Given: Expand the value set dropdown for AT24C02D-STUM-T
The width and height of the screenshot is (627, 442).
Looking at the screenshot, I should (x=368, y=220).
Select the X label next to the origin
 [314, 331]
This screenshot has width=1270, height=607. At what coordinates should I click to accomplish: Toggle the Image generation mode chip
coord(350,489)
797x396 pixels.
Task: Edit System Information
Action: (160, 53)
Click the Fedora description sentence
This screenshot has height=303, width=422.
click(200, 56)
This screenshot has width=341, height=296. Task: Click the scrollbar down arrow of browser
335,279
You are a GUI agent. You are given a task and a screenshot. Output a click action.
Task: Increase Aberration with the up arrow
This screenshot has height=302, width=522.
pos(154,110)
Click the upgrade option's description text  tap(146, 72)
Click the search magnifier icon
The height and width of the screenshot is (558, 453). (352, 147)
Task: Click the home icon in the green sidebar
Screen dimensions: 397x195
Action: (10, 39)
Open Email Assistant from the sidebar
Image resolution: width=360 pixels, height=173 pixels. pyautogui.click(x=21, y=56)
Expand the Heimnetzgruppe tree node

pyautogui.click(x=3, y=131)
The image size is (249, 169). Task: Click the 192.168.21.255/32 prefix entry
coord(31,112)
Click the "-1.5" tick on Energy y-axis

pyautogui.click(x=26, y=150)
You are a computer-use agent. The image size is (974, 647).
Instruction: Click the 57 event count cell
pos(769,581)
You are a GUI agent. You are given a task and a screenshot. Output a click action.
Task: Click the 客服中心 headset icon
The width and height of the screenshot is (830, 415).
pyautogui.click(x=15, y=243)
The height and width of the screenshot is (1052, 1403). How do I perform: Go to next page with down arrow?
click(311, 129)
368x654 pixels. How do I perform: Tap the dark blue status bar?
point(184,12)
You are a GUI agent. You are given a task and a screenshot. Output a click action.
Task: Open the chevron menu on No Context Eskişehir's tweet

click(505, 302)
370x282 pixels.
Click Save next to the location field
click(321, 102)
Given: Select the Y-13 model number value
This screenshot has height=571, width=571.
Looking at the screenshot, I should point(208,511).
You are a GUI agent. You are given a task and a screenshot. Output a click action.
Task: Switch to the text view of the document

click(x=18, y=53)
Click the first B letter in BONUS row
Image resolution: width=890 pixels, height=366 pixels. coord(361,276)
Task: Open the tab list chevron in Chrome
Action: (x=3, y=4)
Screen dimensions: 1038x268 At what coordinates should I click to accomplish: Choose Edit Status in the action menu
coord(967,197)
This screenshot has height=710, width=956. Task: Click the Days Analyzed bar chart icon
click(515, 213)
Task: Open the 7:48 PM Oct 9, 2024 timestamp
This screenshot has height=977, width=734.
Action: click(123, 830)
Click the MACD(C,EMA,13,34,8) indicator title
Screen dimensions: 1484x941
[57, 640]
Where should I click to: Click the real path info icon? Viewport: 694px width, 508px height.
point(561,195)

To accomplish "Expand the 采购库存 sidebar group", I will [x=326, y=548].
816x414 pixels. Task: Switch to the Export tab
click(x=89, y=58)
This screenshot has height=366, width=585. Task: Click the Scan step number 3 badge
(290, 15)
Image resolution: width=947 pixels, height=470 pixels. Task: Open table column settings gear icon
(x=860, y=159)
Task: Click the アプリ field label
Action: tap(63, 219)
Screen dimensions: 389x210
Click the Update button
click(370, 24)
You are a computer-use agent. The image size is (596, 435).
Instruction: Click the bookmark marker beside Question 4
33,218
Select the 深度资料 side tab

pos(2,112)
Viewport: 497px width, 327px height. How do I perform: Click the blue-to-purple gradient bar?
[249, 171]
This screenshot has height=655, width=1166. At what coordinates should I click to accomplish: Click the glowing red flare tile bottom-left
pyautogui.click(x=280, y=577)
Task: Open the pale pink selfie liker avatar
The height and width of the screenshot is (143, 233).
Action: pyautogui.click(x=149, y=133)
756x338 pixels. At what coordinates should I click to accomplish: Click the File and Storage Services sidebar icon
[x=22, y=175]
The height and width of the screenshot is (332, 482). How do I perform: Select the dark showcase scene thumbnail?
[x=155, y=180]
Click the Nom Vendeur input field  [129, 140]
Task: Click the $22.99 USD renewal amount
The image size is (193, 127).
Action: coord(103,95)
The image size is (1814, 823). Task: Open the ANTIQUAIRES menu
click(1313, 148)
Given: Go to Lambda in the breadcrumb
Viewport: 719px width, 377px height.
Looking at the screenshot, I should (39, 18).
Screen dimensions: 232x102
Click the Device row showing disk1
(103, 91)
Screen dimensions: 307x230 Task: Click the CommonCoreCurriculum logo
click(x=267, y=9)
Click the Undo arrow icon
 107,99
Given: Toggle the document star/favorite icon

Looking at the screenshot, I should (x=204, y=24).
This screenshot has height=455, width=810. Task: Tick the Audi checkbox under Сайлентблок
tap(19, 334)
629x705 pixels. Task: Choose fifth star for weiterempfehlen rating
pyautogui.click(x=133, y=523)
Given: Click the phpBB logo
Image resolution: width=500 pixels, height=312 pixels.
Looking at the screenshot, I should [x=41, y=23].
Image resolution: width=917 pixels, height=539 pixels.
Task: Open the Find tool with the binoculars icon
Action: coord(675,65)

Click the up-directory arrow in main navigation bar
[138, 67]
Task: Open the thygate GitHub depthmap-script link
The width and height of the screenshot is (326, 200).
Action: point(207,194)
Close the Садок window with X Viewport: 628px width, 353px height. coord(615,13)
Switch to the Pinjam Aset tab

[WHAT THE EXERCISE ASKS]
Each entry in the data should be restated exactly as it was written.

[OUTPUT FOR THIS EXERCISE]
Given: Expand the value set dropdown for AT24C02D-STUM-T
The width and height of the screenshot is (627, 442).
Looking at the screenshot, I should (x=368, y=220).
Select the X label next to the origin
 [314, 331]
This screenshot has width=1270, height=607. At what coordinates should I click to accomplish: Toggle the Image generation mode chip
coord(350,489)
797x396 pixels.
Task: Edit System Information
Action: (160, 53)
Click the Fedora description sentence
This screenshot has height=303, width=422.
click(200, 56)
This screenshot has width=341, height=296. Task: Click the scrollbar down arrow of browser
335,279
You are a GUI agent. You are given a task and a screenshot. Output a click action.
Task: Increase Aberration with the up arrow
This screenshot has height=302, width=522.
pos(154,110)
Click the upgrade option's description text  tap(146, 72)
Click the search magnifier icon
The height and width of the screenshot is (558, 453). (352, 147)
Task: Click the home icon in the green sidebar
Screen dimensions: 397x195
Action: (10, 39)
Open Email Assistant from the sidebar
Image resolution: width=360 pixels, height=173 pixels. pyautogui.click(x=21, y=56)
Expand the Heimnetzgruppe tree node

pyautogui.click(x=3, y=131)
The image size is (249, 169). Task: Click the 192.168.21.255/32 prefix entry
coord(31,112)
Click the "-1.5" tick on Energy y-axis

pyautogui.click(x=26, y=150)
You are a computer-use agent. The image size is (974, 647).
Instruction: Click the 57 event count cell
pos(769,581)
You are a GUI agent. You are given a task and a screenshot. Output a click action.
Task: Click the 客服中心 headset icon
The width and height of the screenshot is (830, 415).
pyautogui.click(x=15, y=243)
The height and width of the screenshot is (1052, 1403). How do I perform: Go to next page with down arrow?
click(311, 129)
368x654 pixels. How do I perform: Tap the dark blue status bar?
point(184,12)
You are a GUI agent. You are given a task and a screenshot. Output a click action.
Task: Open the chevron menu on No Context Eskişehir's tweet

click(505, 302)
370x282 pixels.
Click Save next to the location field
click(321, 102)
Given: Select the Y-13 model number value
This screenshot has height=571, width=571.
Looking at the screenshot, I should point(208,511).
You are a GUI agent. You are given a task and a screenshot. Output a click action.
Task: Switch to the text view of the document

click(x=18, y=53)
Click the first B letter in BONUS row
Image resolution: width=890 pixels, height=366 pixels. coord(361,276)
Task: Open the tab list chevron in Chrome
Action: (x=3, y=4)
Screen dimensions: 1038x268 At what coordinates should I click to accomplish: Choose Edit Status in the action menu
coord(967,197)
This screenshot has height=710, width=956. Task: Click the Days Analyzed bar chart icon
click(515, 213)
Task: Open the 7:48 PM Oct 9, 2024 timestamp
This screenshot has height=977, width=734.
Action: click(123, 830)
Click the MACD(C,EMA,13,34,8) indicator title
Screen dimensions: 1484x941
[57, 640]
Where should I click to: Click the real path info icon? Viewport: 694px width, 508px height.
point(561,195)

To accomplish "Expand the 采购库存 sidebar group", I will [x=326, y=548].
816x414 pixels. Task: Switch to the Export tab
click(x=89, y=58)
This screenshot has height=366, width=585. Task: Click the Scan step number 3 badge
(290, 15)
Image resolution: width=947 pixels, height=470 pixels. Task: Open table column settings gear icon
(x=860, y=159)
Task: Click the アプリ field label
Action: tap(63, 219)
Screen dimensions: 389x210
Click the Update button
click(370, 24)
You are a computer-use agent. The image size is (596, 435).
Instruction: Click the bookmark marker beside Question 4
33,218
Select the 深度资料 side tab

pos(2,112)
Viewport: 497px width, 327px height. How do I perform: Click the blue-to-purple gradient bar?
[249, 171]
This screenshot has height=655, width=1166. At what coordinates should I click to accomplish: Click the glowing red flare tile bottom-left
pyautogui.click(x=280, y=577)
Task: Open the pale pink selfie liker avatar
The height and width of the screenshot is (143, 233).
Action: pyautogui.click(x=149, y=133)
756x338 pixels. At what coordinates should I click to accomplish: Click the File and Storage Services sidebar icon
[x=22, y=175]
The height and width of the screenshot is (332, 482). How do I perform: Select the dark showcase scene thumbnail?
[x=155, y=180]
Click the Nom Vendeur input field  [129, 140]
Task: Click the $22.99 USD renewal amount
The image size is (193, 127).
Action: coord(103,95)
The image size is (1814, 823). Task: Open the ANTIQUAIRES menu
click(1313, 148)
Given: Go to Lambda in the breadcrumb
Viewport: 719px width, 377px height.
Looking at the screenshot, I should (39, 18).
Screen dimensions: 232x102
Click the Device row showing disk1
(103, 91)
Screen dimensions: 307x230 Task: Click the CommonCoreCurriculum logo
click(x=267, y=9)
Click the Undo arrow icon
 107,99
Given: Toggle the document star/favorite icon

Looking at the screenshot, I should (x=204, y=24).
This screenshot has height=455, width=810. Task: Tick the Audi checkbox under Сайлентблок
tap(19, 334)
629x705 pixels. Task: Choose fifth star for weiterempfehlen rating
pyautogui.click(x=133, y=523)
Given: Click the phpBB logo
Image resolution: width=500 pixels, height=312 pixels.
Looking at the screenshot, I should [x=41, y=23].
Image resolution: width=917 pixels, height=539 pixels.
Task: Open the Find tool with the binoculars icon
Action: coord(675,65)

Click the up-directory arrow in main navigation bar
[138, 67]
Task: Open the thygate GitHub depthmap-script link
The width and height of the screenshot is (326, 200).
Action: point(207,194)
Close the Садок window with X Viewport: 628px width, 353px height. coord(615,13)
Switch to the Pinjam Aset tab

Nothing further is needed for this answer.